Listed records =
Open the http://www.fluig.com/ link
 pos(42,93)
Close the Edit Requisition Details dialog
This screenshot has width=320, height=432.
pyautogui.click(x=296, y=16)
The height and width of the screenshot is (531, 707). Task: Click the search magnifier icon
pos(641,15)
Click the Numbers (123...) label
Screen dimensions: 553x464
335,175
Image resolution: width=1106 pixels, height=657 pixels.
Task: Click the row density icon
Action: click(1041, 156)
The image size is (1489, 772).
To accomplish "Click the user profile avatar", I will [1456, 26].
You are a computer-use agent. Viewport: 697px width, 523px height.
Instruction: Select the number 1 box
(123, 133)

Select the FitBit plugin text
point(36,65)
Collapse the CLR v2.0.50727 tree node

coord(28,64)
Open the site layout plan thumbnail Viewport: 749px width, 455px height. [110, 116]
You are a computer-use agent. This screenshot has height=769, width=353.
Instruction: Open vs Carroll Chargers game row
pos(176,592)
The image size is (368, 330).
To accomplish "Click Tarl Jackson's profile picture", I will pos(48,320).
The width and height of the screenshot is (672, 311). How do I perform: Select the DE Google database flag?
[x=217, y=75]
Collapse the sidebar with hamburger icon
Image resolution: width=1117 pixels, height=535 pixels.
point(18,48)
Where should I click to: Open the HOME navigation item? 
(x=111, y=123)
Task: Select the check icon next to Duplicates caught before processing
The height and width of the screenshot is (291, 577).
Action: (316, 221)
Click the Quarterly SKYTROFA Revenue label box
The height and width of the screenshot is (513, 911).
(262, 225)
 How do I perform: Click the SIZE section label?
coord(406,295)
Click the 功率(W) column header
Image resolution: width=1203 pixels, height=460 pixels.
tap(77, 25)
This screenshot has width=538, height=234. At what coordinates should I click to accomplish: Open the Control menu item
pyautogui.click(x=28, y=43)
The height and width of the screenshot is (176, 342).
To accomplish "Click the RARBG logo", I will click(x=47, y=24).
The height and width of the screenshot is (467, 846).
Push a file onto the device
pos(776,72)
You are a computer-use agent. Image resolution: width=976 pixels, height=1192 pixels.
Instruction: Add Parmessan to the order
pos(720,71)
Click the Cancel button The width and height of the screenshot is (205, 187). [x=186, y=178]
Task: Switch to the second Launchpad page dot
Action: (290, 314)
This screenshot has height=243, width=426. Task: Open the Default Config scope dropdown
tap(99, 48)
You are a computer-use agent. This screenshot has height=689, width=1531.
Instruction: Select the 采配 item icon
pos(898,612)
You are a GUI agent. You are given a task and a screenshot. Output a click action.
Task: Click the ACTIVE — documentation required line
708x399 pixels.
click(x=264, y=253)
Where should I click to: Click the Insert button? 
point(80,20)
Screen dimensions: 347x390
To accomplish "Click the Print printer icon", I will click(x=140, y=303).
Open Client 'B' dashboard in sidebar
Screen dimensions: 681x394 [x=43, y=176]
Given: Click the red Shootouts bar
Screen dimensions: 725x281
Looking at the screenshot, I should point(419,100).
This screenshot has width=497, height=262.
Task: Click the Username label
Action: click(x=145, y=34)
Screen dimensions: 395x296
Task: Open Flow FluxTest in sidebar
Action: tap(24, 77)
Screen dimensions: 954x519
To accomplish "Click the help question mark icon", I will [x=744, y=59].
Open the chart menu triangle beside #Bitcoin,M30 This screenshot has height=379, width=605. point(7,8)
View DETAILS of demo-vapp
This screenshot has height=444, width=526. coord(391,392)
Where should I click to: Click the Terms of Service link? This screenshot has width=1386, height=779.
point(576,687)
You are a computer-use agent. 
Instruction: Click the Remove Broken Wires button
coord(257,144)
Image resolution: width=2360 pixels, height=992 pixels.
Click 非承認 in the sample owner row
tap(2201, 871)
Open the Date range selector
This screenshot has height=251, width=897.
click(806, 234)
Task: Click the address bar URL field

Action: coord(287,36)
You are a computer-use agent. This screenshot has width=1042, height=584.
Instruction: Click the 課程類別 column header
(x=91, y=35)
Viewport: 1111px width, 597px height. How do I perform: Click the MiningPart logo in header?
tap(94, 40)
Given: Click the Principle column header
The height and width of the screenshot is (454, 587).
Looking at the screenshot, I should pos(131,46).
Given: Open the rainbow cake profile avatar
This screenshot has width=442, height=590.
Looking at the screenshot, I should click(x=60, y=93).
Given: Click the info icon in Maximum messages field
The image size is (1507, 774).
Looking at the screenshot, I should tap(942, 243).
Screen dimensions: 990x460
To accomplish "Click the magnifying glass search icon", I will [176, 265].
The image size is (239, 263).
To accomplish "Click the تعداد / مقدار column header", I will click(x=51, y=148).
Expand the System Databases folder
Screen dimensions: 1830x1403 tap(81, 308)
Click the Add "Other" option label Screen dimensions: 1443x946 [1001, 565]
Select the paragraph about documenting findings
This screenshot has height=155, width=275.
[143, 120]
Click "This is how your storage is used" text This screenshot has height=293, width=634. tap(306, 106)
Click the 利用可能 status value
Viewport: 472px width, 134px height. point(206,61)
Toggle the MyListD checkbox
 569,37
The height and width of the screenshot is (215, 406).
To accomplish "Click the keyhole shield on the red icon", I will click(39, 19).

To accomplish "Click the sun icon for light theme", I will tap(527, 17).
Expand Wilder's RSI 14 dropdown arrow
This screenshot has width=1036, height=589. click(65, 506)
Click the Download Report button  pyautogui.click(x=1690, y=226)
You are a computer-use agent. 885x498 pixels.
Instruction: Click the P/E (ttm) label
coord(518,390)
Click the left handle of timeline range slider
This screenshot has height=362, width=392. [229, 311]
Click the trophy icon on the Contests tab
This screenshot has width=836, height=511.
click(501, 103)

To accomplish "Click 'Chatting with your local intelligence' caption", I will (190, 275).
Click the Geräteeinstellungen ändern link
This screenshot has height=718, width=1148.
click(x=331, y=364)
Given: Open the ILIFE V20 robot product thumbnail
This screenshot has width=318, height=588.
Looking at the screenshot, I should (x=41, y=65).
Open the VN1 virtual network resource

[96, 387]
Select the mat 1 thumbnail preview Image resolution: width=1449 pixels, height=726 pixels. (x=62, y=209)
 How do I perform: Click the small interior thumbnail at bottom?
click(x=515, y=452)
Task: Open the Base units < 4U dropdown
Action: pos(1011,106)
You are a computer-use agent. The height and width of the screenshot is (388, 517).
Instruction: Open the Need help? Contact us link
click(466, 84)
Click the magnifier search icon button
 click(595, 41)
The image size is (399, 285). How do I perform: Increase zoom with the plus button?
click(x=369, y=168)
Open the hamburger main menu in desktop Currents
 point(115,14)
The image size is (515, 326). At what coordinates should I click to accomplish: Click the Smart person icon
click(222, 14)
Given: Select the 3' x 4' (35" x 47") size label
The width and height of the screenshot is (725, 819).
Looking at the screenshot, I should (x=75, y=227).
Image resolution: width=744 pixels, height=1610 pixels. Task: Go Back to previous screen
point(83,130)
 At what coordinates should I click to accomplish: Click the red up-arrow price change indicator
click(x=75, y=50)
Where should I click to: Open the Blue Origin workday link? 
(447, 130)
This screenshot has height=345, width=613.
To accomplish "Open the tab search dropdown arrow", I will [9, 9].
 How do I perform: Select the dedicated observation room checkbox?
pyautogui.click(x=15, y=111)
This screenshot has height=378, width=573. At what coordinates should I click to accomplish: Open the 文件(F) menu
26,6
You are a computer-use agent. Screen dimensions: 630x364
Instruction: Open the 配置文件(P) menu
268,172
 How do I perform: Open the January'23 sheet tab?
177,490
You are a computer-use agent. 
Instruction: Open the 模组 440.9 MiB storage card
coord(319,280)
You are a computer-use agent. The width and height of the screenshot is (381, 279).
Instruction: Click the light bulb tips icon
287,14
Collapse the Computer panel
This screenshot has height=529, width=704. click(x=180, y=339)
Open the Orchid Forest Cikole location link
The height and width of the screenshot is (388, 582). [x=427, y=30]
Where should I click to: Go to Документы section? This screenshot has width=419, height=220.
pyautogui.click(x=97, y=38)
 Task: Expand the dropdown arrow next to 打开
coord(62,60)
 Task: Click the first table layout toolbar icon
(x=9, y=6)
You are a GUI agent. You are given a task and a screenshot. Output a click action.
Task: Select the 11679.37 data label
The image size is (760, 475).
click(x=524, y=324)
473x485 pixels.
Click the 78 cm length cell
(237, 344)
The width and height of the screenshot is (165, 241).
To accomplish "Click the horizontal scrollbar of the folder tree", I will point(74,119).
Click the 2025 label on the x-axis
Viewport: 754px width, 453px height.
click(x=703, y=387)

Task directions =
If a line in the records contains the string "avatar", copy it out.

Solution below =
To accomplish "Click the user profile avatar", I will [1456, 26].
Given: Open the rainbow cake profile avatar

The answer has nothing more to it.